RDC Aviation says it is a “clear surprise” in this month’s results that one-week fares have fallen by a much greater percentage than of any other purchase points. At several points in the past year it has highlighted the strong performance of one week fares, which have been the strongest performing purchase point in every month since September 2016). This had led it to conclude “the business market is holding up, it is simply leisure fares that are falling,” but this month marks a clear departure from that viewpoint.
Looking across the first half of 2017, LCC average air fares in Europe are down 7% compared to the same period in 2016 and down 11% compared to the first half of 2015, according to RDC Aviation. This follows a 5.2% year-on-year growth in the first half of 2015 and puts average one-way fares for the period to just over €67, down from over €72 in 2014.
Europe’s largest LCCs Ryanair and easyJet sit just below the two-year average and there is a wide variance between the best and worst performers over the period.

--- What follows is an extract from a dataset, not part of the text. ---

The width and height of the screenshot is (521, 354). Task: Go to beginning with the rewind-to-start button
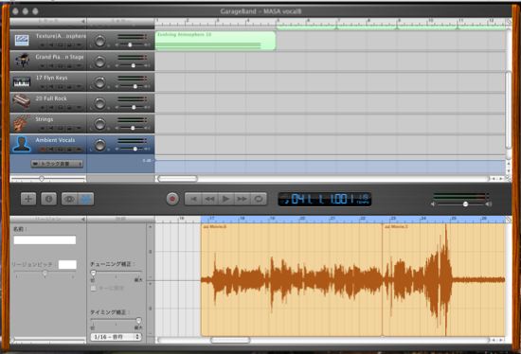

Norwegian has seen air fares rise 8% between H1 2015 and H1 2017 as it has matured into new markets and overcome competitive pressures in home Nordic and Scandinavian markets. At the other end of the spectrum, the UK’s Jet2.com has seen average fares fall over 40% in the same period, according to the analysis, due to its expanding business strategy.
At a time of pressure on yields, the air fare analysis across purchase points does allow us to see how the changing strategies of the LCC, especially the well documented Ryanair ‘always getting better’ project.
Launched in 2014, a wide range of customer service and digital enhancements such as a new website and app, new uniforms and cabin interiors, allocated seating and tailored business, leisure and family products have been delivered during the first three years of the programme.
This project has been supported by a network strategy that has seen the famous brand arrive into more primary airports with its city-to-city route focus, most notably of late Frankfurt Airport in Germany.
While RDC Aviation’s analysis shows Ryanair’s average air fares at the three month, one month and one week purchase points have fallen, as per the geographical trend between H1 2015 and H1 2017, fares one week from travel have actually risen by 4%, suggesting a notable increase in business bookings. For comparison easyJet, which adjusted its model and embarked on its push for business class passengers long before Ryanair, has seen a 13% decline in fares one week before travel.
Our own The Blue Swan Daily analysis of OAG schedule data shows that LCC capacity in Europe continues to rise at a double-digit rate. Departure seats from Europe within the sector rose 11.8% in the first half of 2017 versus the same period last year. This continues a trend that began in the first half of 2014 with a 10.3% growth and followed in the same period in 2015 (+12.5%) and 2016 (12.9%).